*Data excerpts:*
= = = = = = =

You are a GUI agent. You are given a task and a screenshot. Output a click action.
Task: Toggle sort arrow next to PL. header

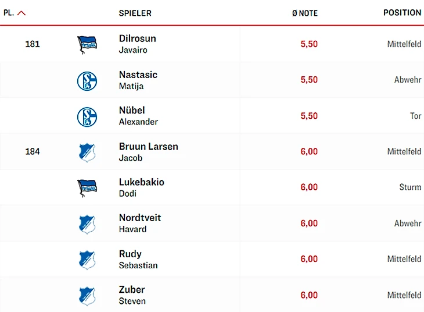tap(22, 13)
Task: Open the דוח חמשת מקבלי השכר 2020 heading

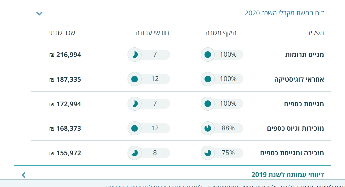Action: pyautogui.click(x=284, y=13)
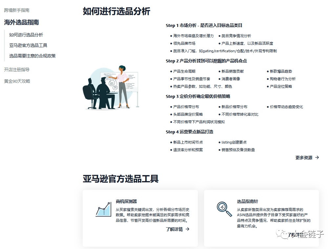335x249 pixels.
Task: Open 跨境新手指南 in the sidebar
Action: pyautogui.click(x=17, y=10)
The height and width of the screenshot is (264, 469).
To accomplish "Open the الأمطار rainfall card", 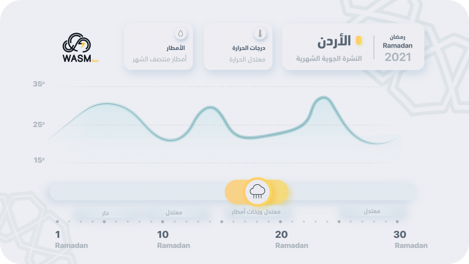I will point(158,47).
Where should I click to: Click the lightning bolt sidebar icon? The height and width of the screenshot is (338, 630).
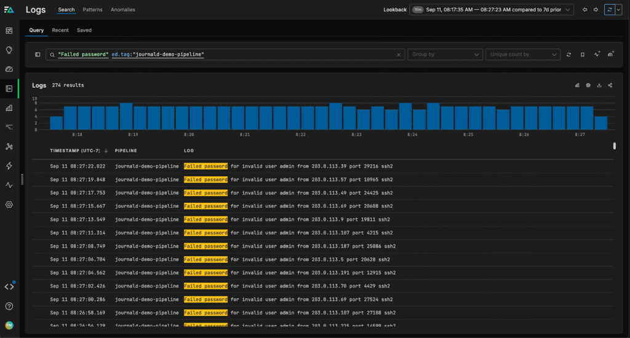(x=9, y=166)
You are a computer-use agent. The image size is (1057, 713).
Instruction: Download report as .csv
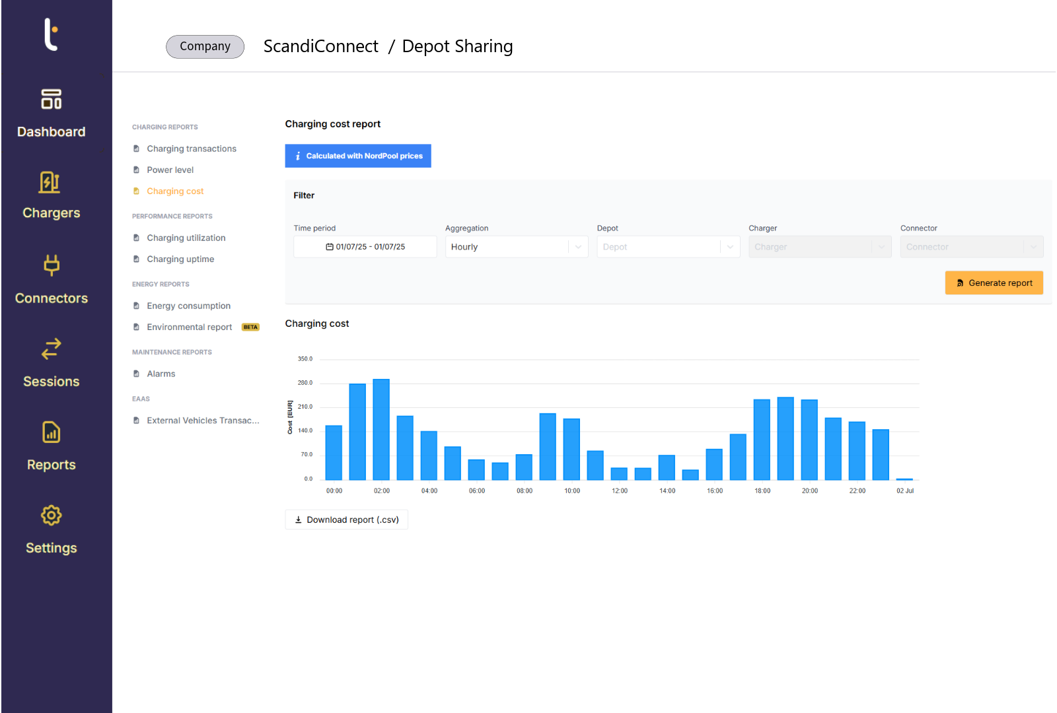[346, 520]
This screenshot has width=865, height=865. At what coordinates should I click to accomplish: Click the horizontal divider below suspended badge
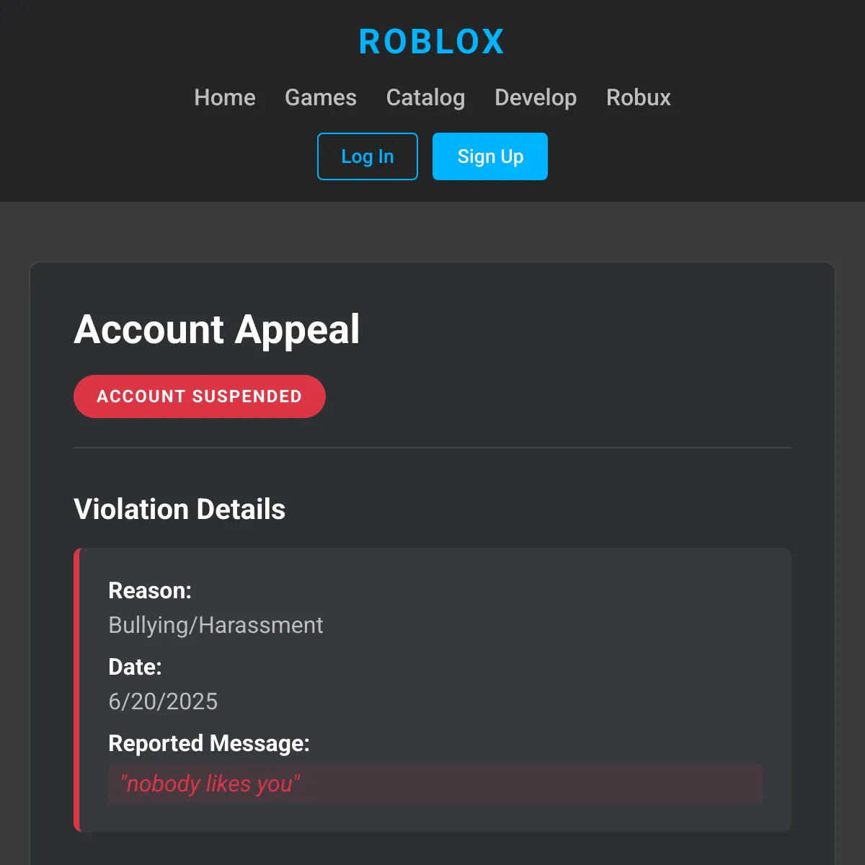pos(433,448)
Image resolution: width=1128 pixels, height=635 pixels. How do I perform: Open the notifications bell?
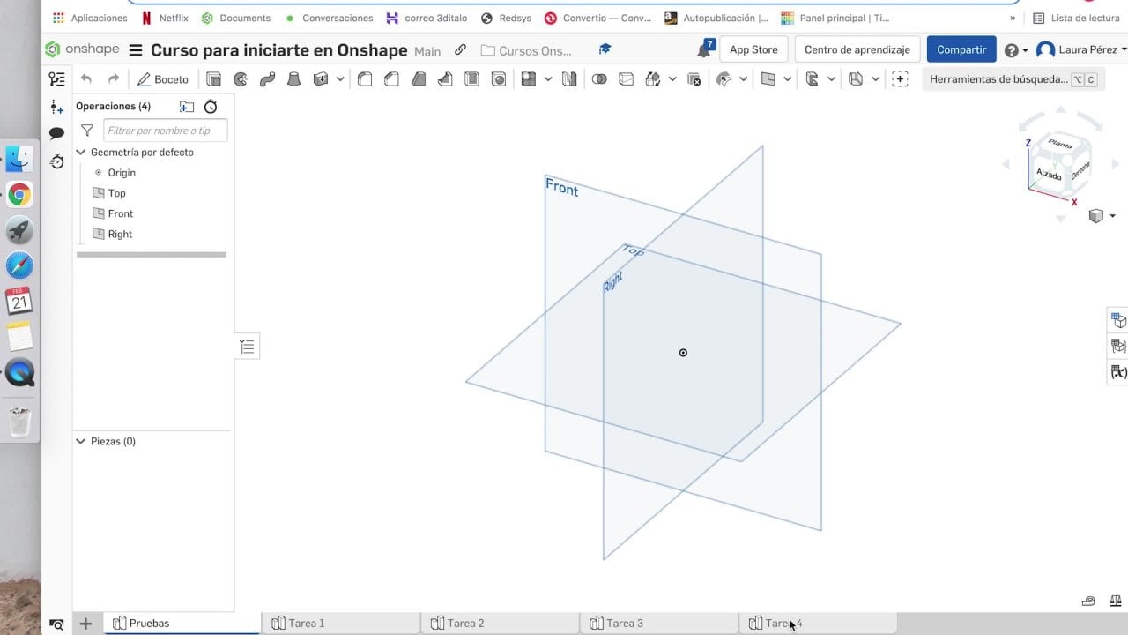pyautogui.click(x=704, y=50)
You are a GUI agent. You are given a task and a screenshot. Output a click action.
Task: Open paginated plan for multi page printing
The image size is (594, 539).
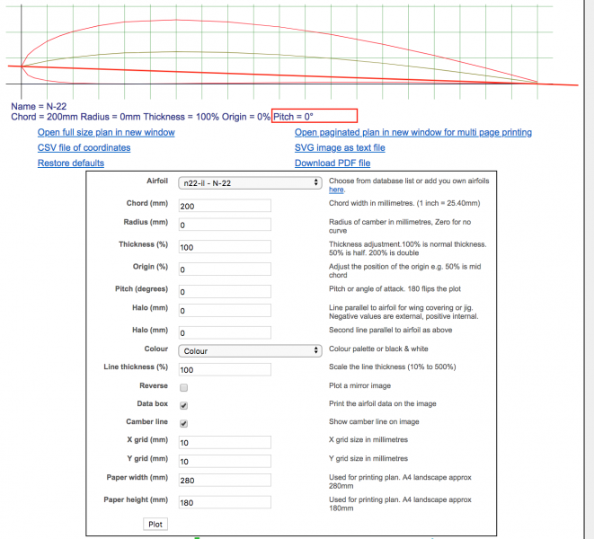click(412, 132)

= = = = = = =

*Problem statement:* Output exactly and only the lines from the line containing "Instruction: Download report as .csv" to the end of the entries, both included, and omit every picture.

*Answer for the task:*
Instruction: Download report as .csv
[346, 520]
This screenshot has width=865, height=865. At what coordinates should I click to accomplish: Click the horizontal divider below suspended badge
pos(433,448)
Image resolution: width=1128 pixels, height=635 pixels. How do I perform: Open the notifications bell?
pyautogui.click(x=704, y=50)
You are a GUI agent. You are given a task and a screenshot. Output a click action.
Task: Open paginated plan for multi page printing
The image size is (594, 539).
click(412, 132)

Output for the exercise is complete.